“Nostalgia del futuro” es una frase cuasi omnipresente cuyos orígenes
son difíciles de detectar. He visto que la atribuían a la leyenda de la
ciencia ficción Isaac Asimov (tomada de su ensayo
El futuro. Una versión del año 2000
desde el siglo XIX –publicado en 1986– acerca de las ilustraciones
realizadas en 1899 por el artista Jean-Marc Coté sobre la vida en el año
2000) y a Jean Baudrillard, cuyo
América alude a un malestar
específicamente europeo de “nostalgia del futuro” a través de una
comparación desfavorable con la confianza norteamericana en que el
presente ya es una utopía plenamente realizada. El filósofo
transhumanista F. M. Esfandiary, a.k.a. FM-2030, decía sentir una
“profunda nostalgia del futuro” en su libro
Optimism One,
publicado en 1970. Pero cabe señalar que Richard J. Daley, un alcalde
conservador de Chicago, también afirmó en cierta oportunidad que la
humanidad “tendría que sentir nostalgia del futuro”.
La frase y el concepto parecen tener una resonancia particularmente
fuerte en el contexto de la música. La primera vez que lo advertí fue en
una reseña de discos del músico y crítico David Toop, en la que
describía la añoranza peculiarmente aguda que caracterizaba la música
electrónica de los años noventa producida por grupos como The Black Dog y
Aphex Twin. Más tarde me topé con una cita anterior de Brian Eno,
colega de Toop en la música ambient, quien en 1989 dijo que las “video
pinturas” (como
Mistaken Memories of Medieval Manhattan
[Memorias equivocadas de Manhattan medieval]) que había hecho a
comienzos de los años ochenta evocaban para él “la sensación de lo que
pudo haber sido […] una nostalgia del futuro”. Pero además estaba la
canción “Nostalgia” (1978) de The Buzzcocks, en la que Pete Shelley
canta: “Sometimes there’s a song in my brain/ and I feel that my heart
knows the refrain/ I guess it’s just the music that brings on nostalgia
for an age yet to come”*. Es posible que Toop, Eno y Shelley hayan
tomado la idea, directa o indirectamente, del crítico y compositor Ned
Rorem. En el texto de un catálogo musical de 1975 Rorem argüía que “la
música, a diferencia de la pintura o las palabras, no se ocupa de hechos
[…] es decir de asociaciones que, por su misma naturaleza, conciernen
al pasado. No obstante, la música es asociativa. ¿Y qué asocia? La
música es el único arte que evoca la nostalgia del futuro”. Como
obsesivo de la música que privilegia esa forma de arte por encima de
todas las otras, me gusta la audacia, el
patriotismo de la
afirmación de Rorem. Pero me pregunto si será verdad. Yendo más al
punto, no estoy demasiado seguro de lo que quiere decir: ¿que la
abstracción de la música expresa todas esas inclasificables y
contradictorias emociones mezcladas que nosotros somos incapaces de
articular? ¿Que los anhelos más sinceros de la música son imposibles de
alcanzar y entrañan una rebelión contra lo Real?

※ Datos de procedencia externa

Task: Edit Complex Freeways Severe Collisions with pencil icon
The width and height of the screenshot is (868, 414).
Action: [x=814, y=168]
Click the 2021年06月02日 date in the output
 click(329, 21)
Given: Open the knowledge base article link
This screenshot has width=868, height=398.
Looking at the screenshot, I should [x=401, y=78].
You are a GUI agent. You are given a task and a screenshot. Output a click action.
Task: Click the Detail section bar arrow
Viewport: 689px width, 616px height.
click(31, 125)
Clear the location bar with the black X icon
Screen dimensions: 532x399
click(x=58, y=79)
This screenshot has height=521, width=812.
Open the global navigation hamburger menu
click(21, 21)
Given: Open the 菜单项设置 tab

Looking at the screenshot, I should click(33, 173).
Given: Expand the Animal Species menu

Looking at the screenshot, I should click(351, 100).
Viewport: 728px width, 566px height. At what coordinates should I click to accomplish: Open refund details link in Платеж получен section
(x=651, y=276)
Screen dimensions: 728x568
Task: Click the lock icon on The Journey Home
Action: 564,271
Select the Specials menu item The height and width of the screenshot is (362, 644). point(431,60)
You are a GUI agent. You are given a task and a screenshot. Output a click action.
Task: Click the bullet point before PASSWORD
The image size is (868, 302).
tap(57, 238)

Es perfectamente posible, incluso probable, que Rorem haya acuñado la
frase sin ayuda de nadie. Sin embargo, como suele suceder, alguien ya
había llegado allí antes: el poeta portugués Fernando Pessoa la
garabateó en algún momento, en las primeras décadas del siglo XX, en los
cuadernos de apuntes que finalmente serían publicados en 1982 bajo el
título de
El libro del desasosiego. Una de las mayores
preocupaciones de Pessoa, en tanto escritor, era el tedio. En un pasaje
donde describe el opresivo “ennui” que desciende sobre él cuando cae la
tarde, Pessoa habla de “un sentimiento peor que el tedio, pero para el
cual no existe otro nombre. Es un sentimiento de desolación que soy
incapaz de precisar […] el universo físico es como un cadáver que amé
cuando estaba vivo […] Y no obstante ¡qué nostalgia del futuro si dejo
que mis ojos vulgares reciban el saludo del día que se extingue! […] No
sé qué quiero ni qué no quiero […] No sé quién soy o qué soy. Como
alguien que ha quedado enterrado bajo una pared derrumbada, yazgo debajo
de la vacuidad demolida del universo entero”.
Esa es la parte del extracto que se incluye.